Anti-pattern 1: "The model is stupid"

Wrong: "The model doesn't understand. I need a better model."

Right: "My prompt is ambiguous. Let me add examples and specificity."

Principle: 90% of issues are prompt issues, not model issues.

Anti-pattern 2: "Just run it multiple times"

Wrong: "Run 10 times and take the average/majority."

Right: "Fix the prompt so it's consistent (temperature=0, specific instructions)."

Principle: Consistency should come from the prompt, not multiple runs.

Anti-pattern 3: "Parse the prose output"

Wrong: "I'll extract JSON from the prose with regex."

Right: "I'll request JSON output explicitly in the prompt."

Principle: Specify format in prompt, don't parse after the fact.

Anti-pattern 4: "System message for everything"

Wrong: Put task instructions in system message.

Right: System = role/behavior, User = task/instructions.

Principle: System message is global (all requests), user message is per-request.

Anti-pattern 5: "More tokens = better"

Wrong: "I'll write a 1000-word prompt with every detail."

Right: "I'll write a concise prompt with 3-5 examples."
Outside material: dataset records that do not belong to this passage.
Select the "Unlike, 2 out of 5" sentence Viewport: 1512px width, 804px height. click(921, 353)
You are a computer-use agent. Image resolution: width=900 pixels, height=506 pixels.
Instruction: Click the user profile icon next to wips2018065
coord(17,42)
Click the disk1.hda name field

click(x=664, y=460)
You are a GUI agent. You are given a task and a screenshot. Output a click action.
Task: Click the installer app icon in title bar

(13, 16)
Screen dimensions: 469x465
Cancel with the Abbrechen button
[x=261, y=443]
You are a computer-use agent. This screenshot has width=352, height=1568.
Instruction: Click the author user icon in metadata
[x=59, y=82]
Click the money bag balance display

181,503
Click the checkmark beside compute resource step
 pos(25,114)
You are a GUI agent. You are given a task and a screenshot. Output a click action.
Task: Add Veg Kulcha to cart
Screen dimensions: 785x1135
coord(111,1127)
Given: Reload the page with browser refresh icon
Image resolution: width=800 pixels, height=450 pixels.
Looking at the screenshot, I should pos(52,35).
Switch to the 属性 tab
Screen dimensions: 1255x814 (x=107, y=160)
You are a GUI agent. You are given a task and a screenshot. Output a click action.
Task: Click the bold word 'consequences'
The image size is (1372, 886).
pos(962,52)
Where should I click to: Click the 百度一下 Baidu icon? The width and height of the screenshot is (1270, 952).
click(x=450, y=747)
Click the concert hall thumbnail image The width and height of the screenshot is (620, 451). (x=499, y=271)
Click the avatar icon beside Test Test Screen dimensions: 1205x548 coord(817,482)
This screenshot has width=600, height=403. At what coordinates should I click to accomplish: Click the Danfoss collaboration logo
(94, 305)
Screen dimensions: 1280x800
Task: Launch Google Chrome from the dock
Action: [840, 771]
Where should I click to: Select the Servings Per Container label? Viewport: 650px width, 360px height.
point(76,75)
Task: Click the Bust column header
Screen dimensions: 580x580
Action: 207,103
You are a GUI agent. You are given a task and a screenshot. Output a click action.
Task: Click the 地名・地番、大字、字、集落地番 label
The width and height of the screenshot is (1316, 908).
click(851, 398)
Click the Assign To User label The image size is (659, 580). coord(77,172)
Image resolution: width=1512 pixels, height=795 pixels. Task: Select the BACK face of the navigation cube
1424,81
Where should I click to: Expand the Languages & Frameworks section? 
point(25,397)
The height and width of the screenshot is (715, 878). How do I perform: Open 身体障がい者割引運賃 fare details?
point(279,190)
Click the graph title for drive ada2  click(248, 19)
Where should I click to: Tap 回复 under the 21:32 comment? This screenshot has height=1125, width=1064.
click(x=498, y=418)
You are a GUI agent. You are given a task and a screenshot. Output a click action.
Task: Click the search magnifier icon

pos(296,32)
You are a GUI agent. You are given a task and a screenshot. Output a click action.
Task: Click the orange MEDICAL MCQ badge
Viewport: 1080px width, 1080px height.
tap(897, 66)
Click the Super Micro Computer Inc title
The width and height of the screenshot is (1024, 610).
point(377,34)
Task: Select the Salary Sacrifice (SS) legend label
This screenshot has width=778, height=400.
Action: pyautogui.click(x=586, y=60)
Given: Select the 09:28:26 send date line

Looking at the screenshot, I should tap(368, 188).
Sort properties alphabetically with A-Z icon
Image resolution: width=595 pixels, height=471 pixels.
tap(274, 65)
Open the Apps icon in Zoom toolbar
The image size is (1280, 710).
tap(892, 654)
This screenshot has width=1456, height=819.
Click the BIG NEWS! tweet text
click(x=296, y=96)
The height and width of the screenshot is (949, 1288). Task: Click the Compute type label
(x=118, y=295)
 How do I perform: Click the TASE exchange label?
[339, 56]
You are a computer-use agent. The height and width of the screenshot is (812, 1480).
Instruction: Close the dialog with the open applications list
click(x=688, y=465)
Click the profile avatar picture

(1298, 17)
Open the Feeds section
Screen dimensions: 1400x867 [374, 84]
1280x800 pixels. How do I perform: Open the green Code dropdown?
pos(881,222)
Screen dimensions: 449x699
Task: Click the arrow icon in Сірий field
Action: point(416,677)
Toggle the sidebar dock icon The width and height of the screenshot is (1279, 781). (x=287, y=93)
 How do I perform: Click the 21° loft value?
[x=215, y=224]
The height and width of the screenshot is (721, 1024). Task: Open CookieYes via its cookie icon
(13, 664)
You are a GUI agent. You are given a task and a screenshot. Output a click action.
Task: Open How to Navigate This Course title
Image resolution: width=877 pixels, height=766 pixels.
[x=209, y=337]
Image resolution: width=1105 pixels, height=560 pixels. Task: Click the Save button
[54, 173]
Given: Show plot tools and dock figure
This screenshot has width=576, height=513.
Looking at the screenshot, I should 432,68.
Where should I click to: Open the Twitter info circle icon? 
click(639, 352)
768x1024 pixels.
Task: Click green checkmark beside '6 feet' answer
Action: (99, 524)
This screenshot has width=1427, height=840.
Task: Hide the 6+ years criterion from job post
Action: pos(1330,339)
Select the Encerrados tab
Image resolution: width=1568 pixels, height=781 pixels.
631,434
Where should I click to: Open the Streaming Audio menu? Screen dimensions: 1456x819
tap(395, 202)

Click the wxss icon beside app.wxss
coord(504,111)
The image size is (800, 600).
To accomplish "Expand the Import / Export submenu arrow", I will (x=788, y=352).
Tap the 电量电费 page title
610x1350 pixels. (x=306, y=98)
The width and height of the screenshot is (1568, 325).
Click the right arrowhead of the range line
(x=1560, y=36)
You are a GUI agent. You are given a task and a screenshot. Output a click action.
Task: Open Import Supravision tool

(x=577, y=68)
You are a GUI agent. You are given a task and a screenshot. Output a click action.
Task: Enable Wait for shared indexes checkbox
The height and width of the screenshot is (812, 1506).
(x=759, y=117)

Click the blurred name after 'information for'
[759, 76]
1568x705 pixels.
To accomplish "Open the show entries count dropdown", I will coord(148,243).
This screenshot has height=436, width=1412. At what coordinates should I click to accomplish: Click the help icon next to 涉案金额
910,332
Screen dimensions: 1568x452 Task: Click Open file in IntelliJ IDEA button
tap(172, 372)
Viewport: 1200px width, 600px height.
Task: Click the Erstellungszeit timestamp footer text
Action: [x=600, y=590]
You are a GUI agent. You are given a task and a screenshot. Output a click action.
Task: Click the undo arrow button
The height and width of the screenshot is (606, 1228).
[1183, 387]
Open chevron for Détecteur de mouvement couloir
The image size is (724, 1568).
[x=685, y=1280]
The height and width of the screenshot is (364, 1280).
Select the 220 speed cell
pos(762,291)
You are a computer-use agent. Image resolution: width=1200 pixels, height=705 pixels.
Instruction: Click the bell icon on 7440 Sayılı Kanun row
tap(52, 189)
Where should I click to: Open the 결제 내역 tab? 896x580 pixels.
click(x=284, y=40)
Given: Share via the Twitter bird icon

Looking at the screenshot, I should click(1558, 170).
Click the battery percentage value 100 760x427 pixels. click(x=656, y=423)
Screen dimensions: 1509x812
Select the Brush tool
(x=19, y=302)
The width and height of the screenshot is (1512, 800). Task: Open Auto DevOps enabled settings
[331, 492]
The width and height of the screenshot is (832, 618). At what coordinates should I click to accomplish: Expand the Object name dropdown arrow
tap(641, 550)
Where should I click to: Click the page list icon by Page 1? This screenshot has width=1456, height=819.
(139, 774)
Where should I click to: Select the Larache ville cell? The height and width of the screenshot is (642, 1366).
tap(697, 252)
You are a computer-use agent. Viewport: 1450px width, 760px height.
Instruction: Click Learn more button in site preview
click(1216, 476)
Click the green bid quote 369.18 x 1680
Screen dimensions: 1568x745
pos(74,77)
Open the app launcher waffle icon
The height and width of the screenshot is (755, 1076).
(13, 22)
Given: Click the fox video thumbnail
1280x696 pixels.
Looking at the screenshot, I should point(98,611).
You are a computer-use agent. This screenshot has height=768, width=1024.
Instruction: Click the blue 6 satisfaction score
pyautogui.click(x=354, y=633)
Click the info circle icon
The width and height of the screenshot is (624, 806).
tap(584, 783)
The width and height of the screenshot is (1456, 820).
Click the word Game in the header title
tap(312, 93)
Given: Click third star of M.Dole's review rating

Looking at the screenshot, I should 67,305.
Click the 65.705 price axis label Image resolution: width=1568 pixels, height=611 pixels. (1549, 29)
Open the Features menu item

Principle: Concise + examples > verbose instructions.

Summary

Core principles:

  1. Be specific: Define scale, edge cases, constraints, output format
  2. Use few-shot: 3-5 examples teach better than instructions
  3. Specify format: JSON, CSV, structured text (explicit schema)
  4. Request reasoning: Chain-of-thought for complex tasks
  5. Correct message structure: System = role, User = task

Temperature:

  • 0: Classification, extraction, structured output (deterministic)
  • 0.7-1.0: Creative writing, brainstorming (varied)

Common patterns:

  • Classification: Specify categories, output constraint
  • Extraction: Format + examples + edge cases
  • Summarization: Length + focus areas
  • Generation: Features + style + length

Advanced:

  • Self-consistency: Multiple runs + majority vote
  • Tree-of-thoughts: Multiple reasoning paths
  • ReAct: Reasoning + action (tool use)

Debugging:

  • Inconsistent → Add specificity, examples, temperature=0
  • Wrong format → Specify format explicitly with examples
  • Factual errors → Add context constraints, chain-of-thought
  • Too verbose → Add length limits, "output only"

Key insight: Prompts are code. Treat them like code: test, iterate, optimize, version control.